L’Europe, ce qu’il faut bien voir
L’auteur, metteur en scène et interprète Clément Bondu présente au Théâtre de la Cité internationale L’Avenir, celui d’une Europe obscène et inhospitalière. Un spectacle tel un flux hypnotique entre théâtre, musique, et poésie majuscule.
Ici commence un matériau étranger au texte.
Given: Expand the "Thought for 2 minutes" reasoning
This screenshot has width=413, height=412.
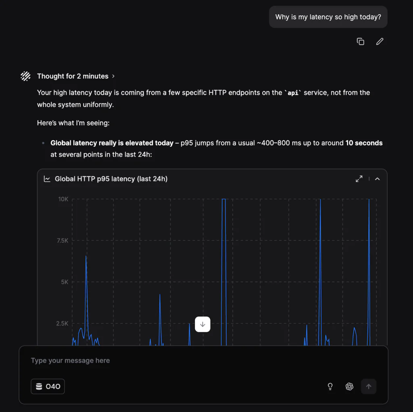Looking at the screenshot, I should [x=73, y=76].
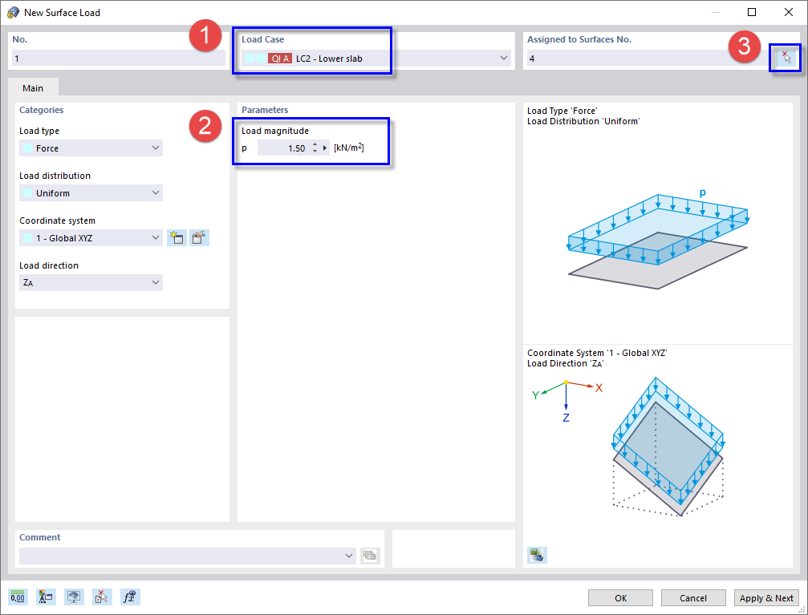
Task: Activate surface selection with the pointer icon
Action: click(x=786, y=57)
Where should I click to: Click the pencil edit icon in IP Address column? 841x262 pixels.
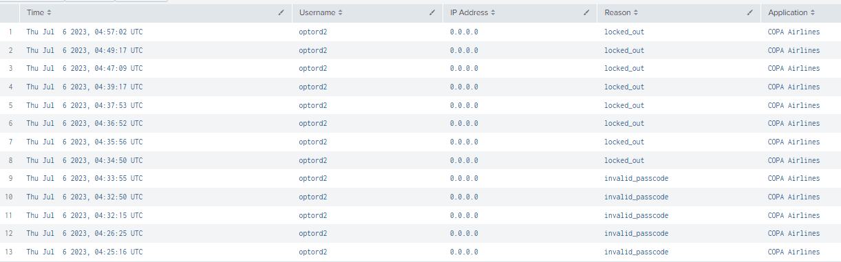tap(586, 13)
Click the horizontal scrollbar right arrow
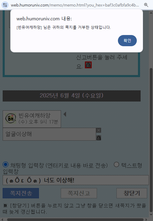The width and height of the screenshot is (153, 221). [146, 220]
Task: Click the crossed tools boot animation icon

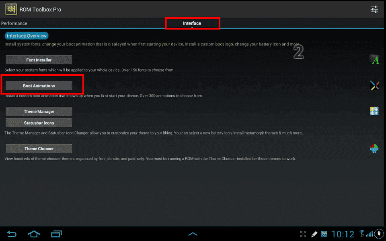Action: (374, 85)
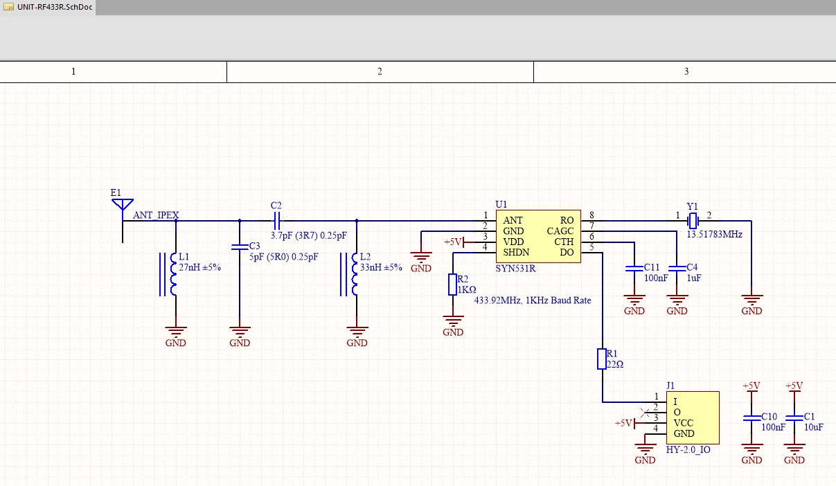Click the Y1 crystal symbol
The height and width of the screenshot is (486, 836).
[x=692, y=221]
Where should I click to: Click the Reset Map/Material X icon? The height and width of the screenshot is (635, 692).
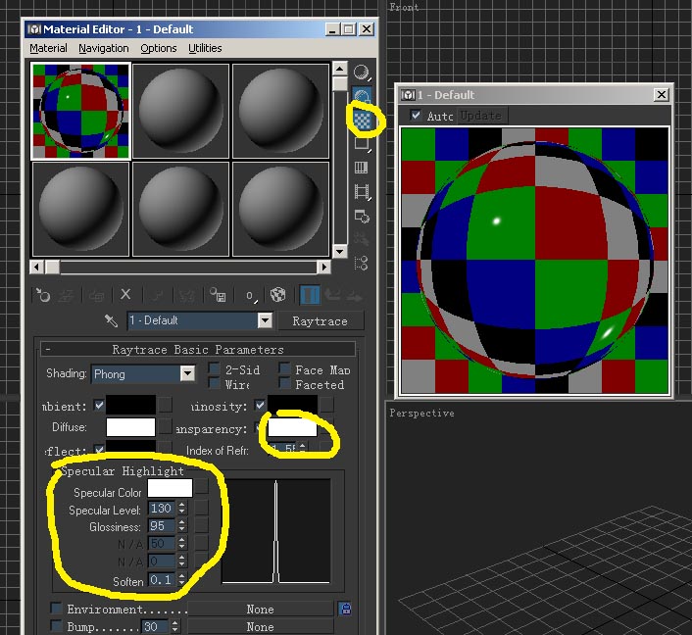(x=125, y=294)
« … en ce temps les rues charriaient
des milliers de fantômes
partisans fugitifs
indigents & chômeurs
réfugiés
immigrés ou natifs
des démocraties de l’Europe… dans les couloirs des Souterrains
aux pieds des images technicolor
bon nombre avait bâti une demeure provisoire
naufragés solitaires
cachés sous le taudis des couvertures
échoués sous des châteaux de cartons
de tissus
y cherchant sans réponse un sommeil salutaire
ivrogne & dérisoire (…) »
On voudrait reproduire dans son entier le texte de L’Avenir de Clément Bondu, aussi metteur en scène et interprète du spectacle éponyme, où se répondent théâtre, musique et poésie. Il le faudrait car c’est là un texte de pure poésie justement, poussée dans ses sombres retranchements. Paradoxalement, cette veine de l’obscurité et de la noirceur délivre des visions d’une rare netteté sur les paysages cruels de nos villes, sur le vrai visage de l’Europe où de « Nouveaux Tsiganes » croyaient avoir trouvé refuge, en fuite d’une catastrophe dont on ne saura le motif. Le narrateur use lui du “nous” collectif pour décrire son départ définitif, un voyage irrigué d’une forte mélancolie, du continent européen. Il faut lire, et entendre au Théâtre de la Cité internationale « L’Avenir », car ce texte, que Clément Boudu dit avoir écrit « dans une nébuleuse un peu noire et hallucinée », a précisément la force d’impact des images que découpent parfois nos réminiscences ou nos songes. On les voit ces images, elles se gravent en nous, on ne les oublie pas.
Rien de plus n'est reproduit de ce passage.